Please reproduce the entries below without changes, beginning at the line that contains "Task: Click the 'B' circle button" and stopping after the line that contains "The width and".

___ Input data ___

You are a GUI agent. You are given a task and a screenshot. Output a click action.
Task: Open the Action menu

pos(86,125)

___
___ Input data ___

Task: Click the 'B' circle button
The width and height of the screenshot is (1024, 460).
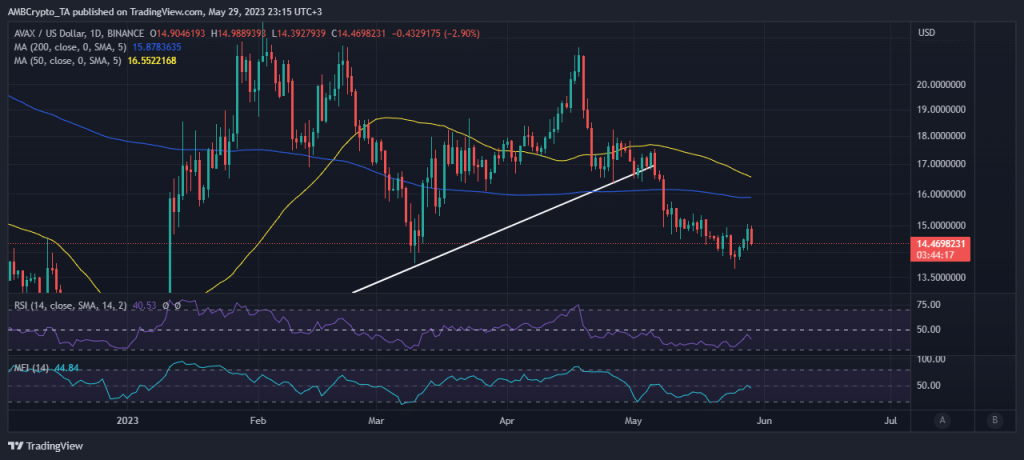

___

Full output:
Task: Click the 'B' circle button
The width and height of the screenshot is (1024, 460).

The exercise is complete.